%%
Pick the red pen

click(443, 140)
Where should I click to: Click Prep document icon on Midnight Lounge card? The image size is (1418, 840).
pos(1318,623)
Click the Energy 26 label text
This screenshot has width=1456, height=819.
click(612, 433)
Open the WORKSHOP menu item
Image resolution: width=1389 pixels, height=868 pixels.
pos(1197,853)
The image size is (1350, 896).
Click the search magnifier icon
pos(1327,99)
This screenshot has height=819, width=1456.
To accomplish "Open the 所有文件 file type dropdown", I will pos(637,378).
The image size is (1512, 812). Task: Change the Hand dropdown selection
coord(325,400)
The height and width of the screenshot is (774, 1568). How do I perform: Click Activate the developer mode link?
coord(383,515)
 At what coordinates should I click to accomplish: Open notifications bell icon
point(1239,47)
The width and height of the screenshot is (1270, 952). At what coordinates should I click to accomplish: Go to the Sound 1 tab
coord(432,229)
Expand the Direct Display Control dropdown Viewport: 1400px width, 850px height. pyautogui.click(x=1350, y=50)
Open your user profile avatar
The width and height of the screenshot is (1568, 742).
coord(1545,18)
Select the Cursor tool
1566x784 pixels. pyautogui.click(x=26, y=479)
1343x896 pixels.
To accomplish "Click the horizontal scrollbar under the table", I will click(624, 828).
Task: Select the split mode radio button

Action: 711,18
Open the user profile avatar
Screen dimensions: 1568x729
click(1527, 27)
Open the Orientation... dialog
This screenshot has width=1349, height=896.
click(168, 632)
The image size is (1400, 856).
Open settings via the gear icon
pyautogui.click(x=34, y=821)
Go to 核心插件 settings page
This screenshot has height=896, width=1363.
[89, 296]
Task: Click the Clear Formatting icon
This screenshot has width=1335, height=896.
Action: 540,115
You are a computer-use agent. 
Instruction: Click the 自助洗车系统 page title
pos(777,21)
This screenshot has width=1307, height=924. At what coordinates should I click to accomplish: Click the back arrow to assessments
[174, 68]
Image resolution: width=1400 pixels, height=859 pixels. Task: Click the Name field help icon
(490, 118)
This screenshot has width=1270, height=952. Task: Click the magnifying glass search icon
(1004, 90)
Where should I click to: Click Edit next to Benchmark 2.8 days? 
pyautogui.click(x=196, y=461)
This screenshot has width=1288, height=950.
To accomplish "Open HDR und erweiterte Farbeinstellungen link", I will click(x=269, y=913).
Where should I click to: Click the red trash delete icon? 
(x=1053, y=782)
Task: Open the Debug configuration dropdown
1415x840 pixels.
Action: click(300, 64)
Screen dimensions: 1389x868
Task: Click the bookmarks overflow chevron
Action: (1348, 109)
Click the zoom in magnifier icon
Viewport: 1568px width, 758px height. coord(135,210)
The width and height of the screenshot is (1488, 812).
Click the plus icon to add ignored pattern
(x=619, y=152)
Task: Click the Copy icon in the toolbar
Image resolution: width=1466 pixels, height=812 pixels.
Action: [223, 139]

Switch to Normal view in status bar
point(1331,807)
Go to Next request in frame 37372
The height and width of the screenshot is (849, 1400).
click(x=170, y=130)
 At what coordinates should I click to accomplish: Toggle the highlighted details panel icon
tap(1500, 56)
%%
### Prompt
Only an exact copy of the data above will do.

### Exercise solution
Pick the red pen

click(443, 140)
Where should I click to: Click Prep document icon on Midnight Lounge card? The image size is (1418, 840).
pos(1318,623)
Click the Energy 26 label text
This screenshot has width=1456, height=819.
click(612, 433)
Open the WORKSHOP menu item
Image resolution: width=1389 pixels, height=868 pixels.
pos(1197,853)
The image size is (1350, 896).
Click the search magnifier icon
pos(1327,99)
This screenshot has height=819, width=1456.
To accomplish "Open the 所有文件 file type dropdown", I will pos(637,378).
The image size is (1512, 812). Task: Change the Hand dropdown selection
coord(325,400)
The height and width of the screenshot is (774, 1568). How do I perform: Click Activate the developer mode link?
coord(383,515)
 At what coordinates should I click to accomplish: Open notifications bell icon
point(1239,47)
The width and height of the screenshot is (1270, 952). At what coordinates should I click to accomplish: Go to the Sound 1 tab
coord(432,229)
Expand the Direct Display Control dropdown Viewport: 1400px width, 850px height. pyautogui.click(x=1350, y=50)
Open your user profile avatar
The width and height of the screenshot is (1568, 742).
coord(1545,18)
Select the Cursor tool
1566x784 pixels. pyautogui.click(x=26, y=479)
1343x896 pixels.
To accomplish "Click the horizontal scrollbar under the table", I will click(624, 828).
Task: Select the split mode radio button

Action: 711,18
Open the user profile avatar
Screen dimensions: 1568x729
click(1527, 27)
Open the Orientation... dialog
This screenshot has width=1349, height=896.
click(168, 632)
The image size is (1400, 856).
Open settings via the gear icon
pyautogui.click(x=34, y=821)
Go to 核心插件 settings page
This screenshot has height=896, width=1363.
[89, 296]
Task: Click the Clear Formatting icon
This screenshot has width=1335, height=896.
Action: 540,115
You are a computer-use agent. 
Instruction: Click the 自助洗车系统 page title
pos(777,21)
This screenshot has width=1307, height=924. At what coordinates should I click to accomplish: Click the back arrow to assessments
[174, 68]
Image resolution: width=1400 pixels, height=859 pixels. Task: Click the Name field help icon
(490, 118)
This screenshot has width=1270, height=952. Task: Click the magnifying glass search icon
(1004, 90)
Where should I click to: Click Edit next to Benchmark 2.8 days? 
pyautogui.click(x=196, y=461)
This screenshot has width=1288, height=950.
To accomplish "Open HDR und erweiterte Farbeinstellungen link", I will click(x=269, y=913).
Where should I click to: Click the red trash delete icon? 
(x=1053, y=782)
Task: Open the Debug configuration dropdown
1415x840 pixels.
Action: click(300, 64)
Screen dimensions: 1389x868
Task: Click the bookmarks overflow chevron
Action: (1348, 109)
Click the zoom in magnifier icon
Viewport: 1568px width, 758px height. coord(135,210)
The width and height of the screenshot is (1488, 812).
Click the plus icon to add ignored pattern
(x=619, y=152)
Task: Click the Copy icon in the toolbar
Image resolution: width=1466 pixels, height=812 pixels.
Action: [223, 139]

Switch to Normal view in status bar
point(1331,807)
Go to Next request in frame 37372
The height and width of the screenshot is (849, 1400).
click(x=170, y=130)
 At what coordinates should I click to accomplish: Toggle the highlighted details panel icon
tap(1500, 56)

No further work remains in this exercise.